* Tarefa proposta 1:
Diga se cada afirmação abaixo está de acordo com o texto sobre a origem evolutiva do direito. Responda sim ou não e cite, sem alterar nada, as palavras do texto que decidem cada caso: (a) a sociedade e o direito são invenções de pensadores; (b) John Rawls nos pede que imaginemos seres racionais criando uma sociedade a partir do nada; (c) já existiu uma sociedade "anterior".
* Tarefa proposta 2:
No texto sobre a origem evolutiva do direito, que figura Rousseau imaginou?
* Tarefa proposta 3:
Dê prosseguimento ao texto sobre a origem evolutiva do direito a partir do ponto em que ele termina.

* Texto fornecido:
Daí que as regras tendentes a controlar e predizer o comportamento humano não se deram à humanidade desde cima, nem surgiram aleatoriamente na mecânica do cérebro. Evolucionaram ao largo de muitos anos porque resolviam problemas adaptativos e conferiam a oportunidade de estar representados nas gerações futuras , aos gens que os precreviam e que expressavam .
Não somos crianças errantes que ocasionalmente pecam por desobedecer a instruções procedentes de um ser indefinível, estranho e exterior de nossa espécie; somos adultos que descobrimos que determinados pactos são necessários para resolver problemas recorrentes relativos à sobrevivência , ao êxito reprodutivo e à vida em comunidade , e aceitamos a necessidade de assegurá-los mediante juramento “sagrado”. Por essa razao, a lei não é simplesmente um conjunto de regras faladas, escritas ou formalizadas que as pessoas seguem. Em vez disso, a lei representa a formalização de regras comportamentais, sobre as quais uma alta percentagem de pessoas concorda, que refletem as inclinações comportamentais e oferecem benefícios potenciais àqueles que as seguem : quando as pessoas não reconhecem ou acreditam nesses benefícios potenciais, as leis são, com frequência, nao somente ignoradas ou desobedecidas – pois carecem de legitimidade e de contornos culturalmente aceitáveis em termos de uma comum, consensual e intuitiva concepçao de justiça -, senao que seu cumprimento fica condicionado a um critério de autoridade que lhes impoem por meio da “força brura”. (Margaret Gruter,1991)
Da mesma forma, formulamos juízos de valor sobre o justo e o injusto nao somente por sermos capazes de razao, como expresa a teoria dos jogos e a teoria da interpretaçao jurídica , senao porque também estamos dotados de certas intuiçoes morais inatas e de determinados estímulos emocionais que caracterizam a sensibilidade humana e que permitem que nos conectemos potencialmente com todos os demais seres humanos. Daí que as virtudes da tolerância, da compaixao e da justiça não são fórmulas políticas que nos esforçamos para alcançar, sabendo das dificuldades do caminho, mas compromissos que assumimos e esperamos que outros assumam . A sociedade – tanto como o direito – não é invenção de pensadores. Eles evoluiram como parte de nossa natureza. Sao , tanto quanto nosso corpo, também produtos de um longo e tortuoso processo co-evolutivo. Para compreendê-los devemos olhar dentro do cérebro, para os instintos de e predisposiçoes para criar e explorar os vínculos sociais relacionais que lá estão e cuja gênese deverá entao ser reintegrada na história evolutiva própria de nossa espécie.
Neste particular, se era inevitável que Hobbes e Rousseau carecessem de uma perspectiva evolucionista, é menos perdoável que alguns dos seus descendentes intelectuais também careçam. O filósofo John Rawls – ainda que para o problema da estabilidade dos princípios de justiça , parta do suposto de que certos princípios psicológicos e evolucionistas sao verdadeiros , ou que o sao de forma aproximada – nos pede que imaginemos seres racionais se juntando para criar uma sociedade a partir do nada, exatamente como Rousseau imaginou um proto-humano solitário e auto-suficiente. Decerto que são apenas experiências intelectuais, mas servem para nos lembrar de que nunca houve uma sociedade “anterior”. A sociedade humana nasceu da sociedade do Homo erectrus, que nasceu na sociedade do Australopithecus , que nasceu da sociedade de um extinto elo perdido entre humanos e chimpanzés, que por sua vez nasceu da sociedade do elo perdido entre símios e macacos, e assim por diante, até chegar ao ponto em que começamos, como uma espécie de animal essencialmente social , prioritariamente moral , particularmente cultural e decididamente diferente.

* Dados fornecidos:
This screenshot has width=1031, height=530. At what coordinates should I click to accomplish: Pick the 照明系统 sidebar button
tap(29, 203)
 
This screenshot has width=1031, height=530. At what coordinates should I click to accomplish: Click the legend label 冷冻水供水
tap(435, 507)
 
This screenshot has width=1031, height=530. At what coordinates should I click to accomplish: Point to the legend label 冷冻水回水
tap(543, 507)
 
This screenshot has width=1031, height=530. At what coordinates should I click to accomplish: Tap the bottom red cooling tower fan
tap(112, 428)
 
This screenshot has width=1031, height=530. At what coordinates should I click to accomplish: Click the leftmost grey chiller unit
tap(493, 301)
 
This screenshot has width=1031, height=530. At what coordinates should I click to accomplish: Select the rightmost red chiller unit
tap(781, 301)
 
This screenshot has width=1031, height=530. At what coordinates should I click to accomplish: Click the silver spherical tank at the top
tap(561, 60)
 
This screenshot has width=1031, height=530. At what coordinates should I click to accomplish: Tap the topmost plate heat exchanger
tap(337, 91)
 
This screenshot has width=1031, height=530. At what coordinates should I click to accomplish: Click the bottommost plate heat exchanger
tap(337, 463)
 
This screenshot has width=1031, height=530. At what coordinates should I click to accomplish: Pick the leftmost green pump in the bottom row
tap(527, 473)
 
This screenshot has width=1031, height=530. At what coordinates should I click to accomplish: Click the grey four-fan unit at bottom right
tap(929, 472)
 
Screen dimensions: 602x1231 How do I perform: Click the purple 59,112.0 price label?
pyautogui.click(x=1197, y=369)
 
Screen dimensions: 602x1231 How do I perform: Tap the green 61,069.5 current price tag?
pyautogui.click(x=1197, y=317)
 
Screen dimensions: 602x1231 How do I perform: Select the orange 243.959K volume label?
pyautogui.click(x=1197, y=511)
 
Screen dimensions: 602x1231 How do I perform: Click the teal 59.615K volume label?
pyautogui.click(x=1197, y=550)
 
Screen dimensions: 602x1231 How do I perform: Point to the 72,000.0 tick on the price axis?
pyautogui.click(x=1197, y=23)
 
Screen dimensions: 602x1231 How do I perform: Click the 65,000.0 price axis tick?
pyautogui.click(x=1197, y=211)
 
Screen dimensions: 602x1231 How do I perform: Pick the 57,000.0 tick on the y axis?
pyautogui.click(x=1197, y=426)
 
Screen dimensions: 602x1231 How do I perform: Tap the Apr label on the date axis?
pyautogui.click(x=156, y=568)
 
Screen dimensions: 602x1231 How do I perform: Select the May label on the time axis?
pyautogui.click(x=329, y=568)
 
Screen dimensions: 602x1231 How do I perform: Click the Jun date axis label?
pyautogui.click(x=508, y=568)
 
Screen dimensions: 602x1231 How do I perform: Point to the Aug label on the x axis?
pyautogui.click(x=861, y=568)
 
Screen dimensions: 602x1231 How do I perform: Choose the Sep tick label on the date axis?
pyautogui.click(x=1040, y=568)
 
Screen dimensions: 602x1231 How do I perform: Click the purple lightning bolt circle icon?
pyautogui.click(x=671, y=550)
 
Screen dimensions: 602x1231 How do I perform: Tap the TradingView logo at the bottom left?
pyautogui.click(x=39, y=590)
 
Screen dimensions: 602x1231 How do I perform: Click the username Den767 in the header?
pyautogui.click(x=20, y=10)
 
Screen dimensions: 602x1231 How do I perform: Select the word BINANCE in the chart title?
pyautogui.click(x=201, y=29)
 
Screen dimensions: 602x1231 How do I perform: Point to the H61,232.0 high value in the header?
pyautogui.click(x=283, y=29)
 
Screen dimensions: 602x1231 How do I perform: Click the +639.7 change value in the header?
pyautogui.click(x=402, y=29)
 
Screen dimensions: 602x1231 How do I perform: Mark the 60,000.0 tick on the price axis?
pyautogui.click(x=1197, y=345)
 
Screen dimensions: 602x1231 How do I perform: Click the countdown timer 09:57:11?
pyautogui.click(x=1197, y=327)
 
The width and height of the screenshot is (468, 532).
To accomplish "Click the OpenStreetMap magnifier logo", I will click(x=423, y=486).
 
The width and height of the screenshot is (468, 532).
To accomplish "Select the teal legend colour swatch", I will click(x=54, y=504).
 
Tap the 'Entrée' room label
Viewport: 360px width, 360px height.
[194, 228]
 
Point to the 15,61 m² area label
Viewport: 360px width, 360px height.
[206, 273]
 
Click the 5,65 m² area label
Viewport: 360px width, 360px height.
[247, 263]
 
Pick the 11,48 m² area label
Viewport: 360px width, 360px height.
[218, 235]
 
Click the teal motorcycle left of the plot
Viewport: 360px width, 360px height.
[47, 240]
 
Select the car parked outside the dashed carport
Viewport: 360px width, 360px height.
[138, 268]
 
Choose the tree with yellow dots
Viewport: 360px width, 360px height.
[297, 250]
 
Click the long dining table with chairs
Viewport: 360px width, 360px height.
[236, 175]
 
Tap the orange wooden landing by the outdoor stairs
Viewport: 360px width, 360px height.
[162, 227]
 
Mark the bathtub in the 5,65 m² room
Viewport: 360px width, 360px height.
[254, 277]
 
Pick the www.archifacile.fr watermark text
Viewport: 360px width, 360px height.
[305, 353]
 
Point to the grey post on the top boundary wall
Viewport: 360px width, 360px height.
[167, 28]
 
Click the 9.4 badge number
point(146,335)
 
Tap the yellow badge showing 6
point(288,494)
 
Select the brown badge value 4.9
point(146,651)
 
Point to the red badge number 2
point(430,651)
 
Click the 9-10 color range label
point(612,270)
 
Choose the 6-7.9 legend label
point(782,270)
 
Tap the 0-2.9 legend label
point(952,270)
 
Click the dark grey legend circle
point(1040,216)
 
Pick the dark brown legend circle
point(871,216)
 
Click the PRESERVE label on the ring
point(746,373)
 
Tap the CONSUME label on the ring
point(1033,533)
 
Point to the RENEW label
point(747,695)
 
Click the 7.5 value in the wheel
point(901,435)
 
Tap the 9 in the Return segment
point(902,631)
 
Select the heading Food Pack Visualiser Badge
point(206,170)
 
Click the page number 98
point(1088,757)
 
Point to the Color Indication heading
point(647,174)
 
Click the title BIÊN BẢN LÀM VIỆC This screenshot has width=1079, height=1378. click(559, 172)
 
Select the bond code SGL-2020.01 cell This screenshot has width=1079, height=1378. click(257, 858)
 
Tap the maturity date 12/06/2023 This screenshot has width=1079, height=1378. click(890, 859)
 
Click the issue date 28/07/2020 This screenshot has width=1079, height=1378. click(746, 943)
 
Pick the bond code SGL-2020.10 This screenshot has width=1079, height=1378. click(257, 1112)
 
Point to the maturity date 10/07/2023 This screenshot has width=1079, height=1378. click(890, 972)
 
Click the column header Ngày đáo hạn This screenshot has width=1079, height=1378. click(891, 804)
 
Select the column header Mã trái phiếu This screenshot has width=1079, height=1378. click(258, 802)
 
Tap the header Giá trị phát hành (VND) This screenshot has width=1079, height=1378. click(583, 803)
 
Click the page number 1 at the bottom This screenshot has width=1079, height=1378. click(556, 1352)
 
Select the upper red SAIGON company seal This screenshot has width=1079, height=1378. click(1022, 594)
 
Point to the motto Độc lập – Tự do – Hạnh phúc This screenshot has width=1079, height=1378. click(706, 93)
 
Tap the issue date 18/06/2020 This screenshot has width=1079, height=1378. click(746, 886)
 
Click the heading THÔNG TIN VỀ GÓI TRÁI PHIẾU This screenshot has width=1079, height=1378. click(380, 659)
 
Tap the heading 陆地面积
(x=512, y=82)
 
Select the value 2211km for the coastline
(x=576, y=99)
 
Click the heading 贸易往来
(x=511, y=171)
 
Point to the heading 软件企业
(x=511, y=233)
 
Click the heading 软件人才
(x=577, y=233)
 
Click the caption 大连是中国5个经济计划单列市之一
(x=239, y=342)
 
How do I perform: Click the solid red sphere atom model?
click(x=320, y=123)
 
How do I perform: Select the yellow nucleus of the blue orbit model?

* Resposta escrita 1:
(a) Não: "A sociedade – tanto como o direito – não é invenção de pensadores."
(b) Sim: "nos pede que imaginemos seres racionais se juntando para criar uma sociedade a partir do nada"
(c) Não: "nunca houve uma sociedade “anterior”"

* Resposta escrita 2:
Rousseau imaginou um proto-humano solitário e auto-suficiente.

* Resposta escrita 3:
Sendo assim – e ao abrigo desta perspectiva – , resulta evidente que entre o mundo do “ser” e o mundo do “dever-ser” há uma manifesta e íntima relaçao, razao pela qual parece bastante plausível considerar nossa faculdade ética como análoga a nossa faculdade de linguagem : adquirimos conhecimento ético com uma instruçao muito pouca explícita, sem grande trabalho intelectual e, ao final, o resultado é notavelmente uniforme dada a variedade do input ético recebido. O meio ambiente serve simplemente para pôr em marcha e especializar nossas intuiçoes e emoçoes morais[15].
Por conseguinte, a importância da mútua relação entre evolução biológica e a emergência de uma conduta moral e jurídica mais complexa, nos momentos em que a espécie humana estava desenvolvendo suas capacidades cognitivas e a linguagem articulada, parece estar fora de dúvidas. O comportamento adaptativo ao estilo de vida do caçador-recoletor modelou muito provavelmente a conduta social e moral primitiva, e se serviu dela para a aparição de grupos cuja sobrevivência passou a depender sobremaneira de determinadas estratégias adaptativas ( baseadas na complexidade cognitiva do ser humano) que, com o passar do tempo, deram lugar a nossa atual e astronomicamente grande riqueza jurídico-normativa[16] .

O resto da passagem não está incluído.